» **Selected excerpt**:
The Commission of the European Union has awarded 12,000,000 Euro to 24 bioinformatics groups based in 14 countries throughout Europe to create a pan-European BioSapiens Network of Excellence in Bioinformatics. The network aims to address the current fragmentation of European bioinformatics by creating a virtual research institute and by organizing a European school for training in bioinformatics.
Data overload is reaching epidemic proportions among molecular biologists. As genome-sequencing efforts continue apace and are being supplemented by new types of information from microarray, proteomics and structural genomics projects, biologists are literally drowning in a sea of data. Bioinformatics - the science of storing, retrieving and analysing large amounts of biological information - is struggling to keep up and is also contributing to the information overload by generating large numbers of predictions about the biochemical functions of gene products. These predictions need to be tested in the lab, but the infrastructure to “complete the circle” between computational biologists and experimentalists needs to be improved. This will have to change if we are to fulfil the ultimate promise of genomics: better quality of life.

» **Data records**:
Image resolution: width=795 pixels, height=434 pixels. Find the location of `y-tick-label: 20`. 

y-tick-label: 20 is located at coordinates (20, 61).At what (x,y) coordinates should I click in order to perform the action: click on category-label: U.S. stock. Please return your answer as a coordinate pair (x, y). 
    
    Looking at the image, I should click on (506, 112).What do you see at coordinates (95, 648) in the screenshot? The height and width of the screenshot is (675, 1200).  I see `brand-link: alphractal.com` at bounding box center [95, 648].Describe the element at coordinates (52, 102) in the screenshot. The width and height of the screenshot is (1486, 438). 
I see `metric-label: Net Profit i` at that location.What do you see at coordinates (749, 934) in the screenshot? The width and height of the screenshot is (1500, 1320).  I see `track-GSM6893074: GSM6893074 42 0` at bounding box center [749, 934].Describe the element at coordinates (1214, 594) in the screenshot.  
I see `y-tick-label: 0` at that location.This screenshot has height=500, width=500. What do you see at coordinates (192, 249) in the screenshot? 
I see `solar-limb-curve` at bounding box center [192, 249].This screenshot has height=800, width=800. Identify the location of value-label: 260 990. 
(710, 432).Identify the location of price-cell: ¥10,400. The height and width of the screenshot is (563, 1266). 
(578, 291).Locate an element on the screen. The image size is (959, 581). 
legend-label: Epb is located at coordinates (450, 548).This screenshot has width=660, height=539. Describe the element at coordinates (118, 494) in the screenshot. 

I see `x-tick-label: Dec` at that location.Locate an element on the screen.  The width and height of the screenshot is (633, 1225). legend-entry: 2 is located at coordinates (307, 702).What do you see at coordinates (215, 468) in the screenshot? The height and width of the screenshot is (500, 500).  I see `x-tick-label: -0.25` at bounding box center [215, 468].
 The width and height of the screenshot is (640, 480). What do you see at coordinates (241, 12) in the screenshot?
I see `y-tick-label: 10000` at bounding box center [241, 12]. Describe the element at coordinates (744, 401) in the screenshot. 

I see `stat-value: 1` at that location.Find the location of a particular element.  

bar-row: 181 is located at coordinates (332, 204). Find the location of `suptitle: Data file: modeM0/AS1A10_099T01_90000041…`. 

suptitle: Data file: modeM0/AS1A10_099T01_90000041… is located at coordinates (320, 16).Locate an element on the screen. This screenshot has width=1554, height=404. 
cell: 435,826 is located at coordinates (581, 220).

» **Exercise set**:
1) In the BioSapiens network announcement, how much money did the European Union Commission award?
2) Continue the BioSapiens network announcement from the point where it stops.

» **Answers by item number**:
1) 12,000,000 Euro.

2)
“Europe has excellent bioinformatics environments in many countries, but in order to maximize the overall impact it needs to strengthen and reinforce that excellence by restructuring and coordinating existing research capacities and the way research is carried out,” explains Janet Thornton, Director of the European Bioinformatics Institute (EBI) and coordinator of the BioSapiens project. To help realize the goal of a single European research area, which aims to make the best use of Europes research resources, the Commission of the European Union has devised some new instruments as part of its sixth Framework Programme (FP6), the EUs main means of funding research in Europe. One of these instruments, the “Network of Excellence” (NoE), is designed to tackle the fragmentation of European research by creating durable structures for future research in certain priority areas, including life sciences, genomics and biotechnology for health.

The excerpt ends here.